■ **Data for the task**

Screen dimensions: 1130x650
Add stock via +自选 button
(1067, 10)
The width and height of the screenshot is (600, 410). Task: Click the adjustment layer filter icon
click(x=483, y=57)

■ **What you need to do**
Copy out every one of the rows above, keeping each line the same as it appears.

■ **Answer to the task**
Screen dimensions: 1130x650
Add stock via +自选 button
(1067, 10)
The width and height of the screenshot is (600, 410). Task: Click the adjustment layer filter icon
click(x=483, y=57)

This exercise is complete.